JASON Barrow looks at Bunuru, which ends this March and is one of the six Nyungar seasons.
Bunuru is a time for long dry heat, flies, white flowering gums, the occasional thunderstorm from the north and the increased frenzied activity of the ants that comes with the moisture in the air of the thunderstorms.
This is the hottest time of the year and usually with little or no rain.
Traditionally, if indigenous people were following the signs provided by the country, they would receive respite from the heat with the afternoon coastal sea breezes.
The occasional thunderstorm from the north can range from quite mild and non-|eventful thundery rumbles through to extremely destructive electrical storms with hail, flash flooding and gusting winds, like we saw in March, 2010.

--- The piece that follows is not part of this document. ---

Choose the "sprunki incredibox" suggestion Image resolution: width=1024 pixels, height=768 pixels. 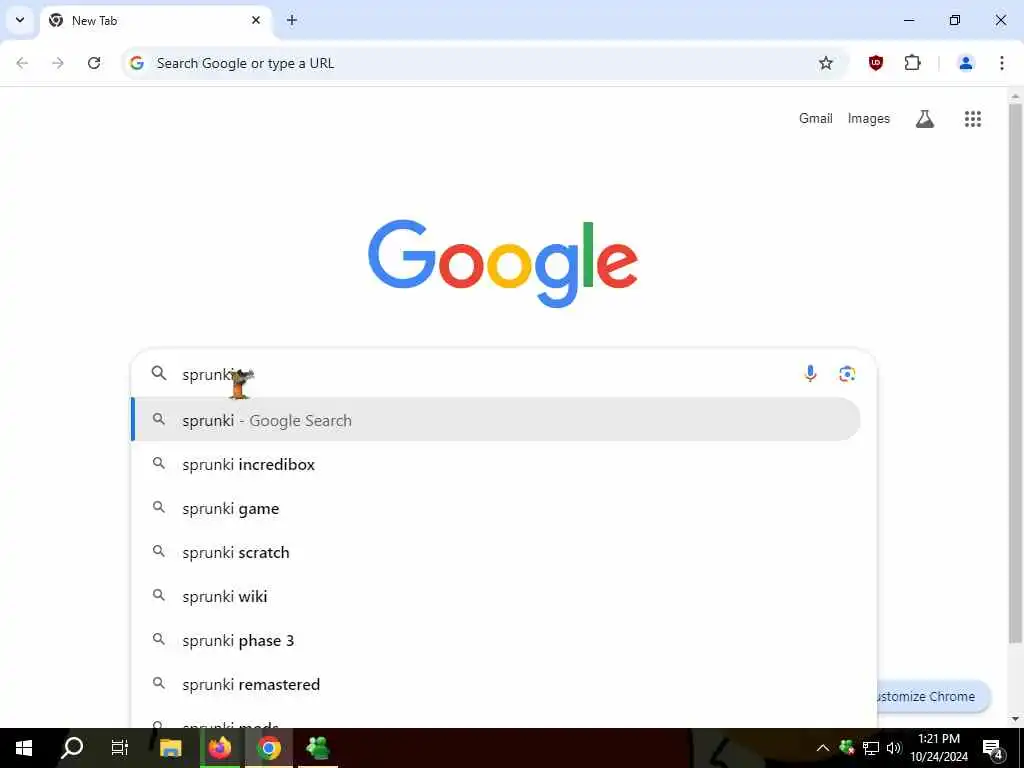point(496,464)
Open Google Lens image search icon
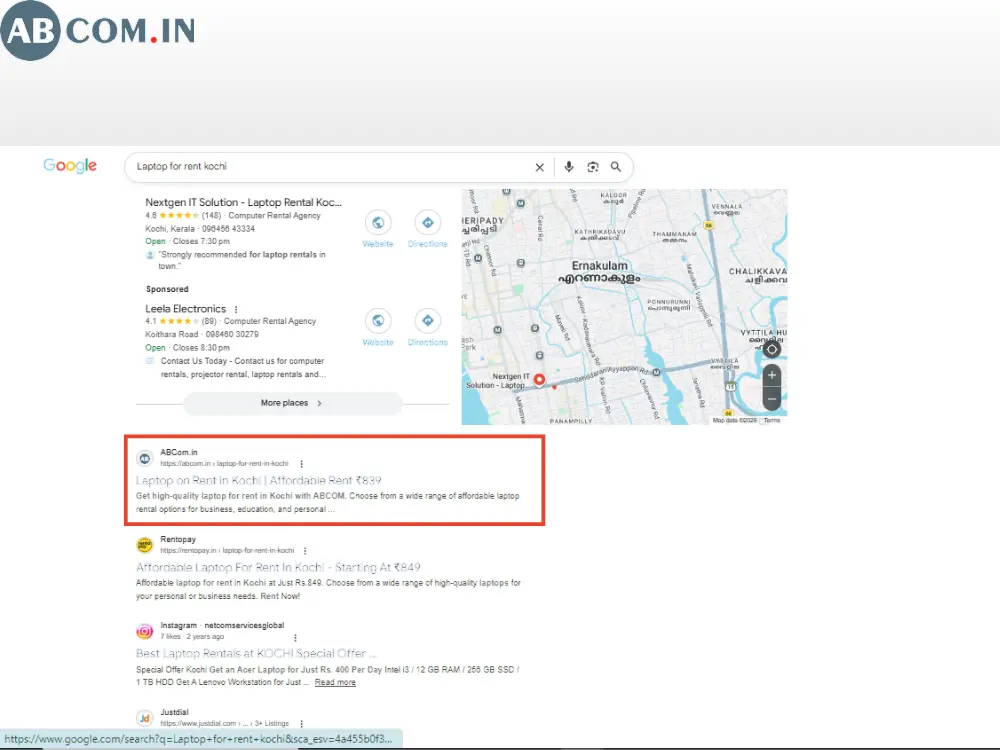The width and height of the screenshot is (1000, 750). (x=592, y=167)
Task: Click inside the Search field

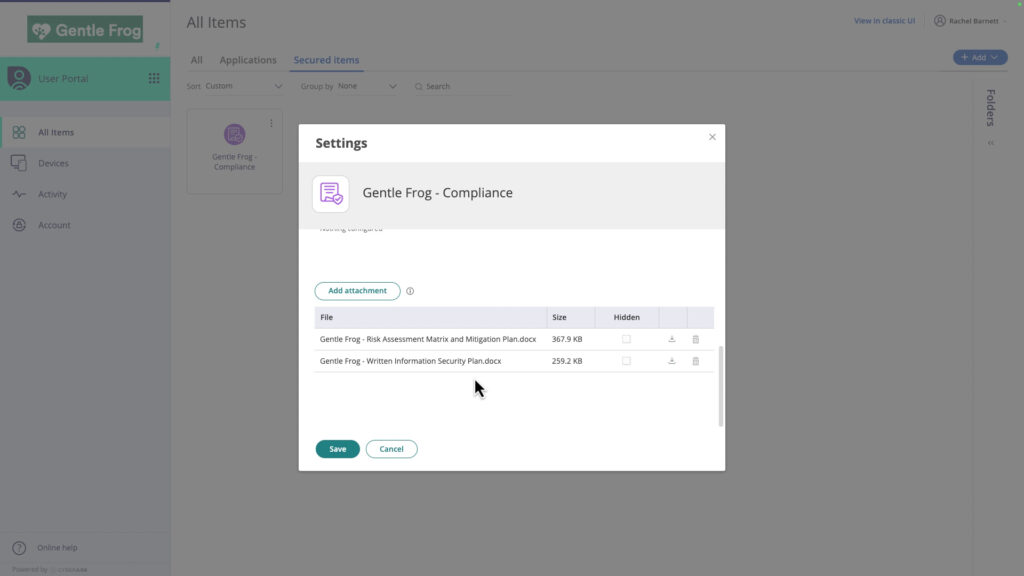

These short-term weather events can be predicted by looking for the subtle signs, like paying attention to the ants.
The ants become busier during dry periods, gathering as many food stores as they can for when the wet weather returns.
Ants in the wild and in gardens provide a valuable role in aerating the ground and dragging collected seeds underground so that they might germinate after the winter rains.
A key indicator of the hot dry heat of Bunuru is the amazing quantities of flowers from the pricklybarks or coastal blackbutts (E. todtiana), jarrahs, marris and ghost gums.
Across Joondalup and Wanneroo, marris (honky nut trees) have been flowering early. Marris usually flower in late February, but some marris started flowering in the first week of January. This may indicate some nice winter rains this year in Makuru (June-July) season.
As the season comes to an end, we’ll start to see some migrations. When the new moon comes towards the middle of March, several bird species will start their migration to the far north of Australia and beyond, providing a sign that cooler weather will soon be upon us.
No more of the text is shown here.